**Instructions to follow:**
Reproduce the following material line for line, with no changes of any kind.
=== Dataset records ===
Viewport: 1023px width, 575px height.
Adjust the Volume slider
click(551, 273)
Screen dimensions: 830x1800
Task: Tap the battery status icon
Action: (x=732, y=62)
===
**Response to this exercise:**
Viewport: 1023px width, 575px height.
Adjust the Volume slider
click(551, 273)
Screen dimensions: 830x1800
Task: Tap the battery status icon
Action: (x=732, y=62)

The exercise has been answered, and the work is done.